In writing “The Vision Thing” I did, in fact, talk to a number of Vision Day participants, and I still feel it was important to note some of their concerns. I think I made it quite clear that a definitive response would be premature at this stage. Nevertheless, I strongly believe in the importance of discussion, debate, disagreement, dissent, scepticism, celebration, irony and even the odd bad joke. Only then can some of the interesting and important stuff emerge.
I appreciate Dr Seares’ participation in what I’m sure will be, and should be, ongoing issues for discussion and debate.
March 12, 2001
Thanks for the profiles of theatre and performance in Sydney in the last 2 issues of RealTime. It’s been a pleasure to read considered, informed and serious responses to work being done in a variety of companies and contexts. Can we please have regular, extended features on work being done in other States and Territories too?
I was fortunate to have the chance to work with Caitlin Newton-Broad and her team of young performers on their production of Pre-Paradise (RT#41). Fassbinder’s play, Pre-Paradise Sorry Now, was in part a response to the Living Theater’s controversial 1968 work, Paradise Now (which was “intended to inaugurate a non-violent anarchist revolution by freeing the individual”, The Oxford Companion to the Theatre) and Pre-Paradise Sorry Now was the original inspiration for the PACT piece.
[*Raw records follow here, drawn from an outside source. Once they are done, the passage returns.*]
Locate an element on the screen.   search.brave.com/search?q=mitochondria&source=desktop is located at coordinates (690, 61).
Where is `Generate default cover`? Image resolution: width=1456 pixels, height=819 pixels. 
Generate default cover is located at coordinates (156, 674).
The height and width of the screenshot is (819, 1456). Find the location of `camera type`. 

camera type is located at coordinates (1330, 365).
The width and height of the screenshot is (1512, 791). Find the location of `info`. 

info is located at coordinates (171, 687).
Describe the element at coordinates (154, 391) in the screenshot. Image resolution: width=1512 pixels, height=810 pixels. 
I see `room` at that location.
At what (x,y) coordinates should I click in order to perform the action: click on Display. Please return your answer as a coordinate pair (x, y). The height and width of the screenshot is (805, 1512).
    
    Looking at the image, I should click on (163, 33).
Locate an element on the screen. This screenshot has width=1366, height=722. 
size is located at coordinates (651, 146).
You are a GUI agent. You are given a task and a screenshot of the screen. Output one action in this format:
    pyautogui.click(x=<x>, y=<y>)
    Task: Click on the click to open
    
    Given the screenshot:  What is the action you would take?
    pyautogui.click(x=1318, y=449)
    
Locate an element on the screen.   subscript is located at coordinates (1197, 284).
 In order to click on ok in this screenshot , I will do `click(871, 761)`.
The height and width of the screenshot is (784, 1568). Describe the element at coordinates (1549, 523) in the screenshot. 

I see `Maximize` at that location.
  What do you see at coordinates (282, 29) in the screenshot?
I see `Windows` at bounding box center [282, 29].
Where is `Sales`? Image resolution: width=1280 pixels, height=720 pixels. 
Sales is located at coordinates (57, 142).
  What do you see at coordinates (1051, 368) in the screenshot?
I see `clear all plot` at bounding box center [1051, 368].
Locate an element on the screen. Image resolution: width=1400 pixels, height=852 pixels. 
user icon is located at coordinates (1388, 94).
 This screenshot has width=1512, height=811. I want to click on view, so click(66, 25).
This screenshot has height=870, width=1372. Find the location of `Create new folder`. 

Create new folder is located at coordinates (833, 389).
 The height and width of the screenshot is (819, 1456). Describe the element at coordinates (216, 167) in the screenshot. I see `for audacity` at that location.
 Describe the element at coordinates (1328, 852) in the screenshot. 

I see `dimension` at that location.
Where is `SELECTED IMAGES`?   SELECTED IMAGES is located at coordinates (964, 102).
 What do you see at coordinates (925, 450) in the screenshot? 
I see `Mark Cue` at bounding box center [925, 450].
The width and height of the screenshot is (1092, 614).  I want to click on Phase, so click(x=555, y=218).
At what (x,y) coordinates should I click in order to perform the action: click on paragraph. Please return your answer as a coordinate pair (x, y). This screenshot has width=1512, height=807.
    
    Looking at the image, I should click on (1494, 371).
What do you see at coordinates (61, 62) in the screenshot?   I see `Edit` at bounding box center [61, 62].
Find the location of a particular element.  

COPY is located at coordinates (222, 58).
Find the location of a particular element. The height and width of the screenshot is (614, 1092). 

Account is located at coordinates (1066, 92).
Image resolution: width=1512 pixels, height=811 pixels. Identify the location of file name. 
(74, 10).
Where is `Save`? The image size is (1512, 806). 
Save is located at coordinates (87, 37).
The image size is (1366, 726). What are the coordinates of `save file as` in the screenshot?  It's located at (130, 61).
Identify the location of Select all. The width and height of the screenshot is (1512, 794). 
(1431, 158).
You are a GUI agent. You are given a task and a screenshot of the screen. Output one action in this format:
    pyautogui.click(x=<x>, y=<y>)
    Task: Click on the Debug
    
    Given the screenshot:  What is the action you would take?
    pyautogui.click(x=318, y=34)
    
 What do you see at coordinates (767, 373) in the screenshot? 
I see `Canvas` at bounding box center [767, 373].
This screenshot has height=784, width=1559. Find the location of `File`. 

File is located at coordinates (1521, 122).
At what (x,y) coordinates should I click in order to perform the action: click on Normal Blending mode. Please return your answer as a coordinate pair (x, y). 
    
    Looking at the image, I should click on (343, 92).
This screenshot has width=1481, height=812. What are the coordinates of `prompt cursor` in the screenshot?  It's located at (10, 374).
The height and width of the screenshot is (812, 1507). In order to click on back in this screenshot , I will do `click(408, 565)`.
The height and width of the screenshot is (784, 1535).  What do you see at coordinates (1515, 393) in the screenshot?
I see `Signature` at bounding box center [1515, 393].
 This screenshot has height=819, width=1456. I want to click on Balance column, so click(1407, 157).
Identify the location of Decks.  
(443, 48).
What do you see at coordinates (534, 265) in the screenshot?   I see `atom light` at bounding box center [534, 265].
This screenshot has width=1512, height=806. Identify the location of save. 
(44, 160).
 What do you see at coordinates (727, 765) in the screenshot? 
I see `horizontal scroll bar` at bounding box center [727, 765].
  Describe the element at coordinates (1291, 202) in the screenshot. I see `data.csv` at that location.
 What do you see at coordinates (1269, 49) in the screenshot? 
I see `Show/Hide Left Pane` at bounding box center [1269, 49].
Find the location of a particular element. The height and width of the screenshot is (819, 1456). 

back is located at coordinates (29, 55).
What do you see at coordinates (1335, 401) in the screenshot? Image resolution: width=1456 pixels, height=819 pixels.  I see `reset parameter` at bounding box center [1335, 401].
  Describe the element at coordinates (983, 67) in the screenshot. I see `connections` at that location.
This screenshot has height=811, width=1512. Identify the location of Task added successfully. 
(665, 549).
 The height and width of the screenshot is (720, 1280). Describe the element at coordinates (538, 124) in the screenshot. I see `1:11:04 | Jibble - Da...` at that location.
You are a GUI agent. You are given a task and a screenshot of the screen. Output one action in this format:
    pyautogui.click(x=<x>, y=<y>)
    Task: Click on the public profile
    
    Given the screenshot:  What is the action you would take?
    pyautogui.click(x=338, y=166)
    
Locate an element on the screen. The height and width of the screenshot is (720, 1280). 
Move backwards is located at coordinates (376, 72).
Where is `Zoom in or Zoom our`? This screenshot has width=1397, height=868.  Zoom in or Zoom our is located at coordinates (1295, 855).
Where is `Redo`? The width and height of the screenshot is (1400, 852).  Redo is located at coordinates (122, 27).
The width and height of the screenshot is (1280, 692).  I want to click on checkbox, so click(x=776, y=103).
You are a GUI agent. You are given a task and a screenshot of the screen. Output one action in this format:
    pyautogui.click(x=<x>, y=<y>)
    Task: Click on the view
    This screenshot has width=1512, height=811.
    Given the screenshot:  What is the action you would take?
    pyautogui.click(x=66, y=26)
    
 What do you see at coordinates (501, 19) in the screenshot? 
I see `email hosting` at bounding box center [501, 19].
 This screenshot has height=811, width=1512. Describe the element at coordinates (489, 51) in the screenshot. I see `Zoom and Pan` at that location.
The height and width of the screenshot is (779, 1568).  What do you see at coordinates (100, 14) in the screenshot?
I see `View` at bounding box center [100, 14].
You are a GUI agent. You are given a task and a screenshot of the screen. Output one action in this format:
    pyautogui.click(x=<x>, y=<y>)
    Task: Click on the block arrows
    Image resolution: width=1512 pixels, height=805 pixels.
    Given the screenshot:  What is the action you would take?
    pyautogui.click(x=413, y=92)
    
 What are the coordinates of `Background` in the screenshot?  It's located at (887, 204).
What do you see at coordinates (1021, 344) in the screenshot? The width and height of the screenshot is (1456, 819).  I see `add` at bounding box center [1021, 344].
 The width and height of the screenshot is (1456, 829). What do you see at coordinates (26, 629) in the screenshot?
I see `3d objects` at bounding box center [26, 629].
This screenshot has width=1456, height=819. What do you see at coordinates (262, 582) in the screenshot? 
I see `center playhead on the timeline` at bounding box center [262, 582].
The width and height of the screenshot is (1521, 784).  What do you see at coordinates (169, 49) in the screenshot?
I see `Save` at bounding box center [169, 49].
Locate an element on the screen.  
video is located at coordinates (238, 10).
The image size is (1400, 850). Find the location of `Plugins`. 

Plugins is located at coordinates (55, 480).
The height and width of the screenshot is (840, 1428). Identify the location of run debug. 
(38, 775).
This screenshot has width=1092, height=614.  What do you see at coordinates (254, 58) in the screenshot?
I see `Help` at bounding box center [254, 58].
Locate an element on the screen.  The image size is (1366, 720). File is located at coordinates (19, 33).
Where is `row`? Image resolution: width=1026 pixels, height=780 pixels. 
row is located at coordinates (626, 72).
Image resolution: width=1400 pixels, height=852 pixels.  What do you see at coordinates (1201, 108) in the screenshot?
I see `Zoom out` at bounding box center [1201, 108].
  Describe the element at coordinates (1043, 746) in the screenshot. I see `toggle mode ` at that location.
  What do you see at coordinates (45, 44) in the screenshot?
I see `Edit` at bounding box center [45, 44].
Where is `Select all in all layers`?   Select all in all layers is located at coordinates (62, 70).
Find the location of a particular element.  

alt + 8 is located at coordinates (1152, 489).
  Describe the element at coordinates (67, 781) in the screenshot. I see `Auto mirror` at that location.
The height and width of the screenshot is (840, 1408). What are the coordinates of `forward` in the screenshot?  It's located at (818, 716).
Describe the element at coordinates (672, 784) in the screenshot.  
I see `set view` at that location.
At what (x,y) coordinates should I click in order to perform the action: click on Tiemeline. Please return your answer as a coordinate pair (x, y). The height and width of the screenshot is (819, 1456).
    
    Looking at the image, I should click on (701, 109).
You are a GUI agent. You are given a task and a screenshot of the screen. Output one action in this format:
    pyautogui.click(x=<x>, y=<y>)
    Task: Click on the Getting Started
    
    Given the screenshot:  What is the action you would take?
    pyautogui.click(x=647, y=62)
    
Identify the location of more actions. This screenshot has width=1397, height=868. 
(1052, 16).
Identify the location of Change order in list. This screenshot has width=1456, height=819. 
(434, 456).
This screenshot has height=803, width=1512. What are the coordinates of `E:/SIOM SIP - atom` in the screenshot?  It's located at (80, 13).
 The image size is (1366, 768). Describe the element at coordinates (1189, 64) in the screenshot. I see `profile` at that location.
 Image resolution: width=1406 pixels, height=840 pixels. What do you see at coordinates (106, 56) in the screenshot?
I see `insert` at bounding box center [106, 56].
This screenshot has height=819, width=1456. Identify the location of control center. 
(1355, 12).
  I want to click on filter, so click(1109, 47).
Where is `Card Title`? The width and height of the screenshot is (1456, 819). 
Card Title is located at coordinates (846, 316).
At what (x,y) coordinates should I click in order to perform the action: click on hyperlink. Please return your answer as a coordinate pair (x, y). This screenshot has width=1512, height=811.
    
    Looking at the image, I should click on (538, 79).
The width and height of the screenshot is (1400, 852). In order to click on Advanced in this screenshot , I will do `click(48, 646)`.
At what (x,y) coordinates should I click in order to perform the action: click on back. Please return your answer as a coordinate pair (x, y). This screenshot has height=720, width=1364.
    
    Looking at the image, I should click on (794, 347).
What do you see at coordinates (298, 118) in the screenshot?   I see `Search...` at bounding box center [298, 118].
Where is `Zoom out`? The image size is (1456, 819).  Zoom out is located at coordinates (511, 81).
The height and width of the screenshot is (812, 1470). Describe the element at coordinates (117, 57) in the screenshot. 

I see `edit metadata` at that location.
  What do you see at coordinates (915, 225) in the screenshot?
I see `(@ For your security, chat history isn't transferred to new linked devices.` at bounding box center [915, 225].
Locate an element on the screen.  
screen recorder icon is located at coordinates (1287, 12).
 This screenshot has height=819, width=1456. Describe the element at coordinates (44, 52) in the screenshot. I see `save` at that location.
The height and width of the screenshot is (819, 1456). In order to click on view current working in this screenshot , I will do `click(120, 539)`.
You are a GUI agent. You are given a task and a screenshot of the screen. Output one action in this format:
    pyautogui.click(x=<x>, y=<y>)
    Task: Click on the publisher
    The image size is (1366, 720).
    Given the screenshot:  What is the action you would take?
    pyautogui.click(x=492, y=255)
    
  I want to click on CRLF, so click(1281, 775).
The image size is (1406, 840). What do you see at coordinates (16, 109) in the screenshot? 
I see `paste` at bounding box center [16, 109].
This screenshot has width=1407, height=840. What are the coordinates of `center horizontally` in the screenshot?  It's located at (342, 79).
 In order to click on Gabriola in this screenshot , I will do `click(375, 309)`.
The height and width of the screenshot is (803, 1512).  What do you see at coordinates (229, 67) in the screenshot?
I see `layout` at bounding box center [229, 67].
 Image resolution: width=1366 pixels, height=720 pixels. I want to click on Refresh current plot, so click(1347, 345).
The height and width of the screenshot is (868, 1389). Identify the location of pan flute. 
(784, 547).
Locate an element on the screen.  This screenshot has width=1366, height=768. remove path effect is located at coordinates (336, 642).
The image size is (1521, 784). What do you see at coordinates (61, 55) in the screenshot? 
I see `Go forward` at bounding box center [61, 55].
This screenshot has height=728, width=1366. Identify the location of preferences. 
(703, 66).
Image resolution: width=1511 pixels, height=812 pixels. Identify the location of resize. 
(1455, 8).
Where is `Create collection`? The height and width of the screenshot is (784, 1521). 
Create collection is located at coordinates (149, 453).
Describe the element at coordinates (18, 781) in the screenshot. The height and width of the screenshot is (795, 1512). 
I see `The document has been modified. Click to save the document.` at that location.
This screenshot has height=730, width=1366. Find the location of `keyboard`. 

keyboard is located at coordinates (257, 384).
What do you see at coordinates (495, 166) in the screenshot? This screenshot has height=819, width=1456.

As the research and development progressed, though, we found ourselves more drawn to Fassbinder’s play Blood on a Cat’s Neck (1971). The texts used in the final production included most of Blood on a Cat’s Neck, a piece written by Fassbinder himself as a young teenager (the “Vertex” piece which began the evening) and a short piece written by one of the performers, Michelle Outram. The title Pre-Paradise, however, was retained as Caitlin felt, rightly, that it was very evocative, especially for the young performers with whom she was working, many on the cusp of adulthood.
And you’re quite right in regard to the filmic feel to the production—not only is Caitlin influenced by Fassbinder’s films and visual aesthetics, but this early play contains a number of images, situations and characters which Fassbinder also included in later films.
We’re planning to work our way around the country with a series of overviews of theatre and performance in each state. Richard Murphet will report on a range of opinions from Melbourne in our next edition. Editors.
February 21, 2001
Dear Kirsten Krauth,
I greatly appreciate your review [of Cunnamulla, OnScreen, RealTime 41, page 14]—not only for its praise but for the story you tell.
If only I could reach out and touch more people the way I have to you—then I would be a happy man.